» EXERCISE MATERIAL
=== Begin Enclosure ===

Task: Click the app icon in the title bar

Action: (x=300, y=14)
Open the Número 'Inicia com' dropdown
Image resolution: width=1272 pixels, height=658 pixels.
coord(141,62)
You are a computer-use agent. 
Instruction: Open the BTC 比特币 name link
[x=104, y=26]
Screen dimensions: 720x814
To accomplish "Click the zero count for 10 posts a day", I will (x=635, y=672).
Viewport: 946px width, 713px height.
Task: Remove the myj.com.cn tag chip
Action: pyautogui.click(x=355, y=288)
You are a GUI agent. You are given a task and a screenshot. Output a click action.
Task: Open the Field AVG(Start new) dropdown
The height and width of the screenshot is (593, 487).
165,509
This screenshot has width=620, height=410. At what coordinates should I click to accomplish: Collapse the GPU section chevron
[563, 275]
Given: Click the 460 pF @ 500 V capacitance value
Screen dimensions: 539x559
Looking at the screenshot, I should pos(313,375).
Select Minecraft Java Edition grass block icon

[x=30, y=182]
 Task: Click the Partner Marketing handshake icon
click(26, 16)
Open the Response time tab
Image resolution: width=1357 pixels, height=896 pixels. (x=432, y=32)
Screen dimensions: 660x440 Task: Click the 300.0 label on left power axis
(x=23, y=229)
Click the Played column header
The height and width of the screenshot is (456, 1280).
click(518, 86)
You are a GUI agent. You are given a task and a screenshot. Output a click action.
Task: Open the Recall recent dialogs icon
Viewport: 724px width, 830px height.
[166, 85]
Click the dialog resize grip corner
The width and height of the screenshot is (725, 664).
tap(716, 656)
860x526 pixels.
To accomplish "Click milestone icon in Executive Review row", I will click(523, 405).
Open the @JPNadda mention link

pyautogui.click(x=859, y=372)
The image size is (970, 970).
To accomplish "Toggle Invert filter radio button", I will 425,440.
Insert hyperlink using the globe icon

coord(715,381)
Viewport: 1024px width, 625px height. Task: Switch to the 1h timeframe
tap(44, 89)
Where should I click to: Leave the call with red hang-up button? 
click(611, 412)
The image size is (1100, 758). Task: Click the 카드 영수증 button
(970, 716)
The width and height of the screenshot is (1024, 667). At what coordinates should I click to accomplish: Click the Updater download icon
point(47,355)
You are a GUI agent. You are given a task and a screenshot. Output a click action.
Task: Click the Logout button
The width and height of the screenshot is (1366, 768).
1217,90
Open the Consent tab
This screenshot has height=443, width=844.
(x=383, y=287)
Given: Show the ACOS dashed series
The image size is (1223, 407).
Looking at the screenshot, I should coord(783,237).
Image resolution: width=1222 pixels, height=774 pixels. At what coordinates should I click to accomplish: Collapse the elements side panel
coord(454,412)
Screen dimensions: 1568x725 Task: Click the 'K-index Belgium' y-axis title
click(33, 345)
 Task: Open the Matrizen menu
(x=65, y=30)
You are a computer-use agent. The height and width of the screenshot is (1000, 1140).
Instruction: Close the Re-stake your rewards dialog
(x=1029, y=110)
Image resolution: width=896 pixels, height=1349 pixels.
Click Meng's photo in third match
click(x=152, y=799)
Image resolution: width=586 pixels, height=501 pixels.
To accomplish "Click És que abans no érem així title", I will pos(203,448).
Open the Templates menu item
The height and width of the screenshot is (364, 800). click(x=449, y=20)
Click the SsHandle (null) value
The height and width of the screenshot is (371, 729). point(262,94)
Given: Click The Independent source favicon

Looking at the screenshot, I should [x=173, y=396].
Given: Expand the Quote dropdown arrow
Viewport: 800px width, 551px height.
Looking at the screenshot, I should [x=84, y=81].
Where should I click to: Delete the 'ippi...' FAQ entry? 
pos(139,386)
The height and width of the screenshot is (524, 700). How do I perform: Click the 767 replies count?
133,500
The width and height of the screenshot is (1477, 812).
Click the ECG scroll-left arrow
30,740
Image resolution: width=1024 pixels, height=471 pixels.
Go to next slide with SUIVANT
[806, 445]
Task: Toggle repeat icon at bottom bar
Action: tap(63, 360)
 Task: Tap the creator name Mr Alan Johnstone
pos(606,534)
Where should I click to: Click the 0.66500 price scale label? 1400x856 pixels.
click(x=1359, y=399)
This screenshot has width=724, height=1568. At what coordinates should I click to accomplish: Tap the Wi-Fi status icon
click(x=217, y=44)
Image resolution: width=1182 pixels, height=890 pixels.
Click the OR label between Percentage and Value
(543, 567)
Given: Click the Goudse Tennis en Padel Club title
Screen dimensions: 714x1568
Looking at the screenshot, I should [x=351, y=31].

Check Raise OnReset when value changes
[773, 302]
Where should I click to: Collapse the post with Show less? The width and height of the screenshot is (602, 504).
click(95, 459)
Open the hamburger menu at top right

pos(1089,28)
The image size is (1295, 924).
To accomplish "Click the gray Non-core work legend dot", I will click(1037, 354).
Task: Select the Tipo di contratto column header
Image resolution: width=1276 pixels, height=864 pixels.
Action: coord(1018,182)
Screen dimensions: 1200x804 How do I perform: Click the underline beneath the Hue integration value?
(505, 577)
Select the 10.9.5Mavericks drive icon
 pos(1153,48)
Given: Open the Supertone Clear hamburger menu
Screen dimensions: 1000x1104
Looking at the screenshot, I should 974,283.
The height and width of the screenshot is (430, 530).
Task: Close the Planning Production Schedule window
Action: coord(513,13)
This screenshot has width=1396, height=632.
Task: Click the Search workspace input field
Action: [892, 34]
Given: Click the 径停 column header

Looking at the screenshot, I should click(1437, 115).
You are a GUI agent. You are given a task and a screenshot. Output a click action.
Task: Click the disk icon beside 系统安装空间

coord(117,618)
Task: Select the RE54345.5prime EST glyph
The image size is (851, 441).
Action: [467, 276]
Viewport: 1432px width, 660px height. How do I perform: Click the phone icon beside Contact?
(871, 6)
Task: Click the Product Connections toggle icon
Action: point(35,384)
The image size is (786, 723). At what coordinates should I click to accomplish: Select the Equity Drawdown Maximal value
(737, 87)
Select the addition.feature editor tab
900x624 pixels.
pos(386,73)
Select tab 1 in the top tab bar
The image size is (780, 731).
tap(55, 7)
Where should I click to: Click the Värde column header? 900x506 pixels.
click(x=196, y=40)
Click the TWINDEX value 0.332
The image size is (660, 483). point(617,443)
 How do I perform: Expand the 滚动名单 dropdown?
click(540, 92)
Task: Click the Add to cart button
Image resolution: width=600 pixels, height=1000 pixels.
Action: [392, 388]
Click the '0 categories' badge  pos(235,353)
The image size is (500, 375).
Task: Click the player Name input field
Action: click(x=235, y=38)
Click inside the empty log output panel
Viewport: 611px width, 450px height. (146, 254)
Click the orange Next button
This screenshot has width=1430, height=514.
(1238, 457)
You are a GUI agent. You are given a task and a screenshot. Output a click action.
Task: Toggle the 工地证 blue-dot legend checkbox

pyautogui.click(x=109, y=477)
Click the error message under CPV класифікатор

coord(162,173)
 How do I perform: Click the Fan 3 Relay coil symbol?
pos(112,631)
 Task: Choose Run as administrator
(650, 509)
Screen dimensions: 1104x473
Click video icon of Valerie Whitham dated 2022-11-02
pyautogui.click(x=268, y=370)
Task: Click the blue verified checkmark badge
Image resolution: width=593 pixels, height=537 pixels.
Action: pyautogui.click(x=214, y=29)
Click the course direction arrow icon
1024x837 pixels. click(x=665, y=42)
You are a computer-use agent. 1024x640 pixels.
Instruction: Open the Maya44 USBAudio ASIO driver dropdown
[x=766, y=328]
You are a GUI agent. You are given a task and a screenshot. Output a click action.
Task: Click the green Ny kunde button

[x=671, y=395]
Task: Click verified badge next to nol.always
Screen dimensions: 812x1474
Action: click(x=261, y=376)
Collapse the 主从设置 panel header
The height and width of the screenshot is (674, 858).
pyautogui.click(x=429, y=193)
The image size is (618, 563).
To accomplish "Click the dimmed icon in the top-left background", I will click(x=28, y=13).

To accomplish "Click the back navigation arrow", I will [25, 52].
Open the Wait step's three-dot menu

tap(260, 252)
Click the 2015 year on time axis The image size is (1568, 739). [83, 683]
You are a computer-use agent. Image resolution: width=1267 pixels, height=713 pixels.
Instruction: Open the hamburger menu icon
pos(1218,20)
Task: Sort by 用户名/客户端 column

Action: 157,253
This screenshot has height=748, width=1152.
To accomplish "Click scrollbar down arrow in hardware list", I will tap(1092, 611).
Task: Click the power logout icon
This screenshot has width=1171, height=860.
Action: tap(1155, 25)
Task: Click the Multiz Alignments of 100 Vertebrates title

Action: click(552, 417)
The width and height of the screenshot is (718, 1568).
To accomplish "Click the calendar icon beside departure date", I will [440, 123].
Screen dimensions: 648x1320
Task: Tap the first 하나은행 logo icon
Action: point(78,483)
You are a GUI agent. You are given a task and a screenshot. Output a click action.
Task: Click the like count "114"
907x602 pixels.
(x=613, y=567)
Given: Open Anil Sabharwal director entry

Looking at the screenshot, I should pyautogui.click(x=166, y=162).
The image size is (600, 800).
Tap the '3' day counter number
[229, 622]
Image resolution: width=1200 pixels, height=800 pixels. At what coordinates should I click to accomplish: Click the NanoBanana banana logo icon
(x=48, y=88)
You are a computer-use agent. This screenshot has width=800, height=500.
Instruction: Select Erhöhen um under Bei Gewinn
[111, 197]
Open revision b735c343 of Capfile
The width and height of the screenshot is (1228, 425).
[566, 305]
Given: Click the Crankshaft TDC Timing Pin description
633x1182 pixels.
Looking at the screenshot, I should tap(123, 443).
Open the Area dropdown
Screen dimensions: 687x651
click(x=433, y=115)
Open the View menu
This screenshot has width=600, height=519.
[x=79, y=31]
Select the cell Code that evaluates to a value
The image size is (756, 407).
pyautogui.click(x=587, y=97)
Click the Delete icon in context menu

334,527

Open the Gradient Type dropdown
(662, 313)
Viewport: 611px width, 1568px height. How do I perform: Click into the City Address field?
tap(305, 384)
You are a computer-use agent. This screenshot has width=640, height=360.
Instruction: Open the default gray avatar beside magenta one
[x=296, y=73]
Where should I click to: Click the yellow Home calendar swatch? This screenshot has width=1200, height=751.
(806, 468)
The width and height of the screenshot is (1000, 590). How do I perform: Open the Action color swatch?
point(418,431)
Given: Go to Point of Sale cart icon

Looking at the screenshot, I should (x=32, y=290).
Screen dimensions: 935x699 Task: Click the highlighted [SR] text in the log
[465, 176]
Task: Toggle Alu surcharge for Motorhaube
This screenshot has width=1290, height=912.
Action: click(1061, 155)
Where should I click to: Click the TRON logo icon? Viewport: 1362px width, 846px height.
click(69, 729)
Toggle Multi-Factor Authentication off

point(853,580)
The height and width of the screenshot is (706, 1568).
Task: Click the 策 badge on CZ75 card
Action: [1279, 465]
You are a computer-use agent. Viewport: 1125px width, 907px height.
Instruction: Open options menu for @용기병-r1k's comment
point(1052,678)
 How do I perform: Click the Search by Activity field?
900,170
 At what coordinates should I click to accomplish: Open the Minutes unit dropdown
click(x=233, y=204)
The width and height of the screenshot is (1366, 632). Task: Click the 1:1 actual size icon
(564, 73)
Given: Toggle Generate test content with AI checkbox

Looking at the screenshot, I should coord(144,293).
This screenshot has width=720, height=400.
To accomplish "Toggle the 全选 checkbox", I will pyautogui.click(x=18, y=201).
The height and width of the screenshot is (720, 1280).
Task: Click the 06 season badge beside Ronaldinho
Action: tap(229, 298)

=== End Enclosure ===

» GOAL OF THE EXERCISE
In the data above, find the line that contains "Given: Click the 460", then reproduce exactly every line from the first line through that line.

» SOLUTION TO THIS PROBLEM
Task: Click the app icon in the title bar

Action: (x=300, y=14)
Open the Número 'Inicia com' dropdown
Image resolution: width=1272 pixels, height=658 pixels.
coord(141,62)
You are a computer-use agent. 
Instruction: Open the BTC 比特币 name link
[x=104, y=26]
Screen dimensions: 720x814
To accomplish "Click the zero count for 10 posts a day", I will (x=635, y=672).
Viewport: 946px width, 713px height.
Task: Remove the myj.com.cn tag chip
Action: pyautogui.click(x=355, y=288)
You are a GUI agent. You are given a task and a screenshot. Output a click action.
Task: Open the Field AVG(Start new) dropdown
The height and width of the screenshot is (593, 487).
165,509
This screenshot has width=620, height=410. At what coordinates should I click to accomplish: Collapse the GPU section chevron
[563, 275]
Given: Click the 460 pF @ 500 V capacitance value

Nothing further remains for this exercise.